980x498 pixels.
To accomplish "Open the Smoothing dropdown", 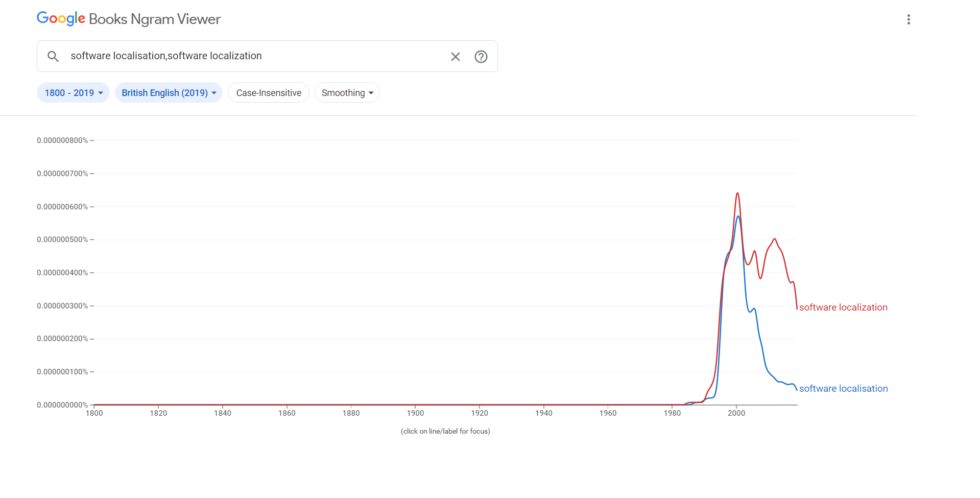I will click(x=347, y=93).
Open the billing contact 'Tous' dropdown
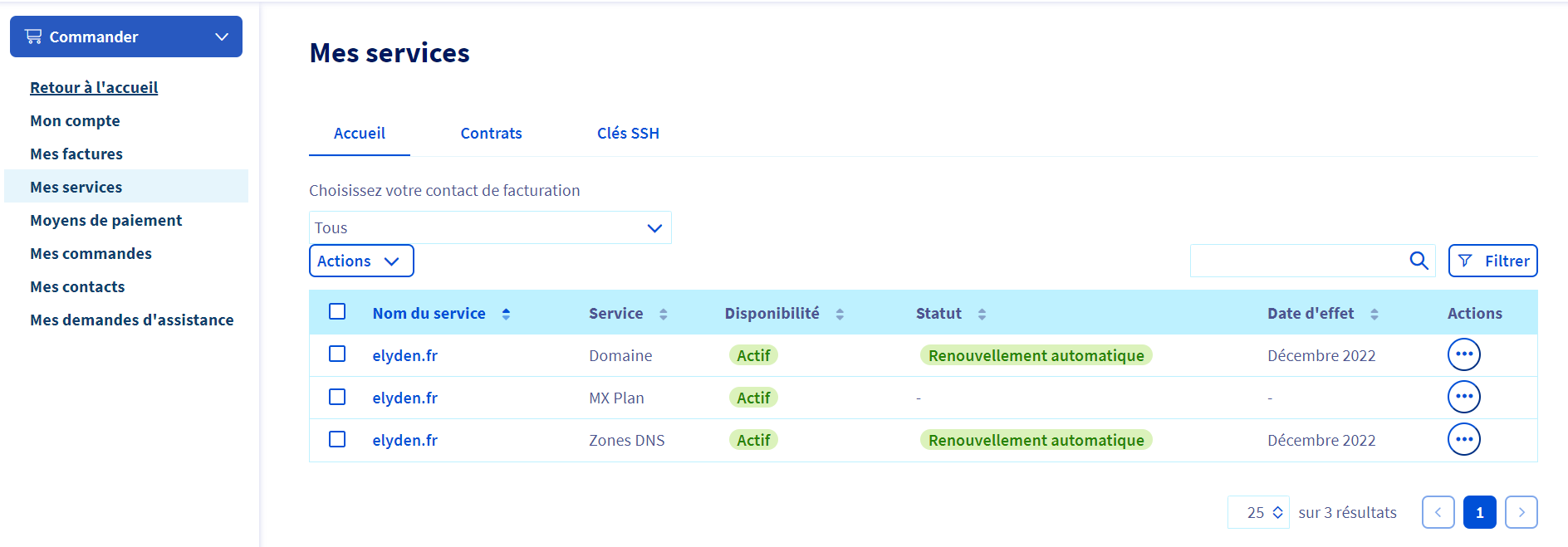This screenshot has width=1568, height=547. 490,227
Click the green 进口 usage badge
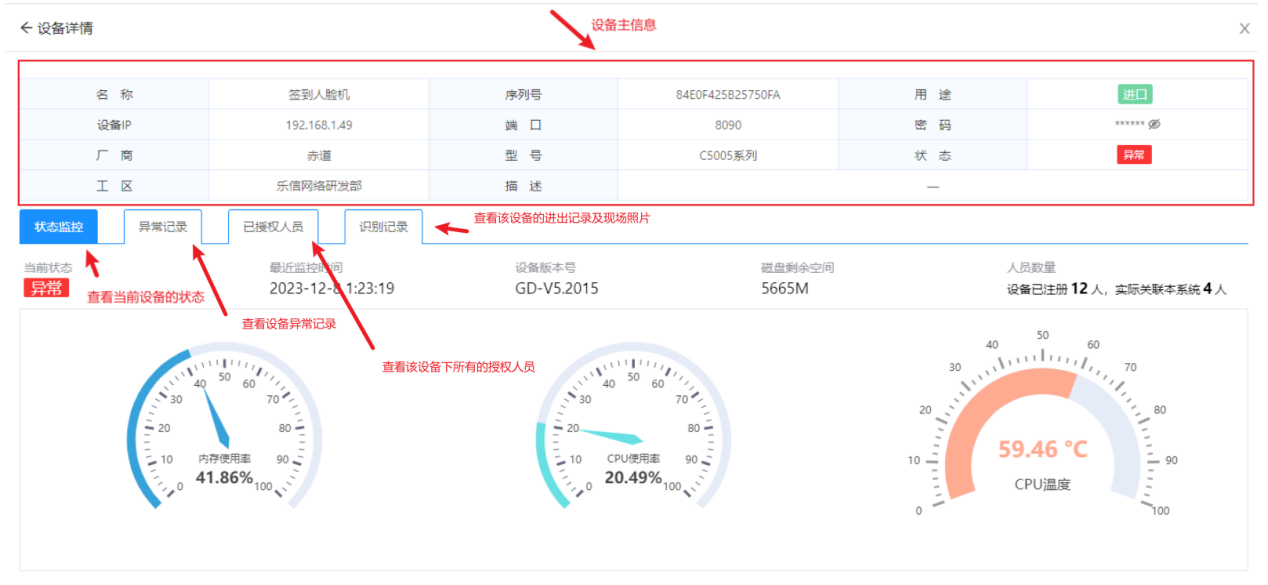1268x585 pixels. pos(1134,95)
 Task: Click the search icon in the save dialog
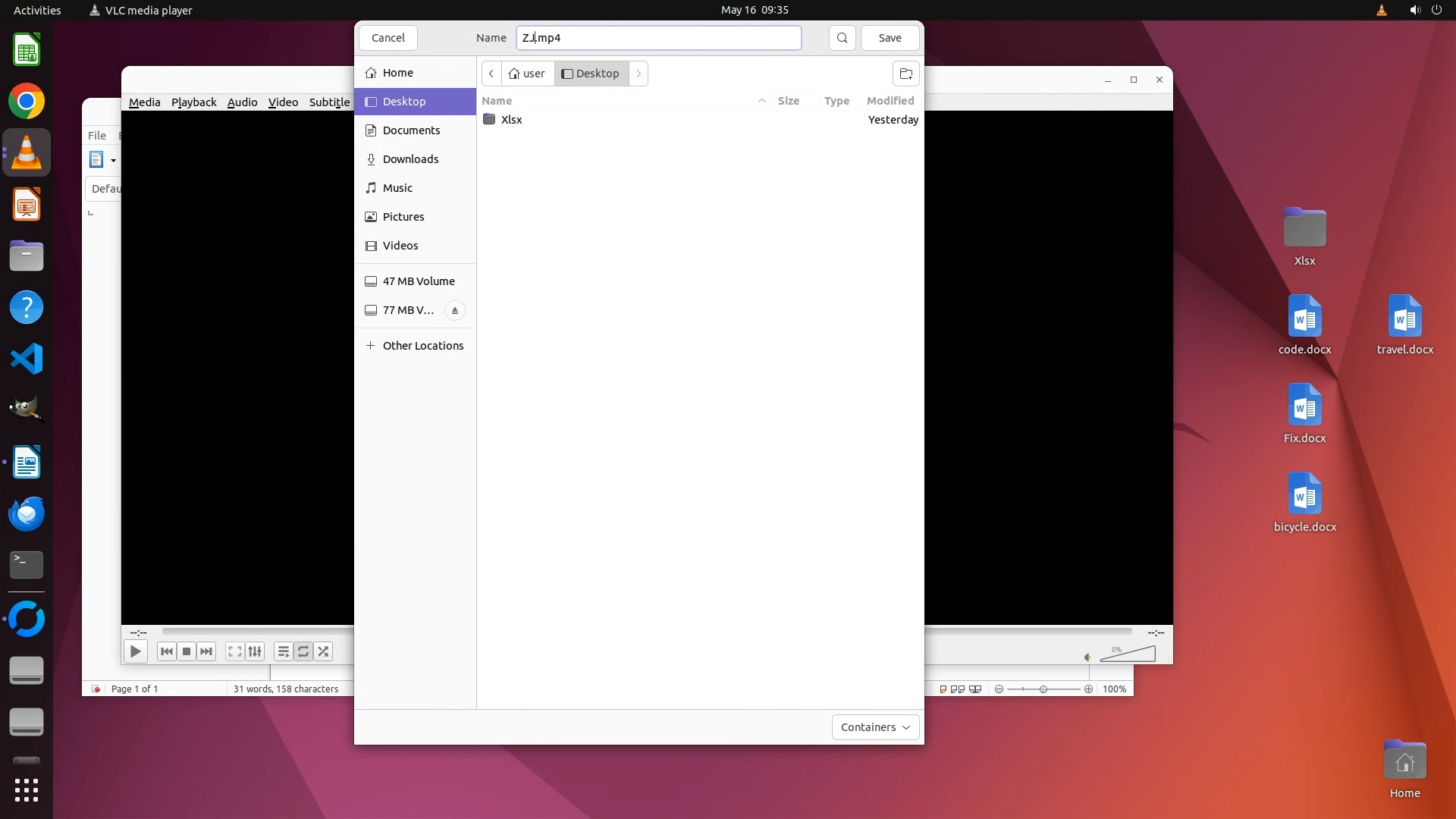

EXERCISE DIRECTIONS:
Render the stretch from the line containing "Click the green 进口 usage badge" through the end of the lines as a JSON list of strings, one string per line, omitting blank lines and leaving the pictures out.

TASK RESULT:
[
  "Click the green 进口 usage badge",
  "1268x585 pixels. pos(1134,95)",
  " Task: Click the search icon in the save dialog"
]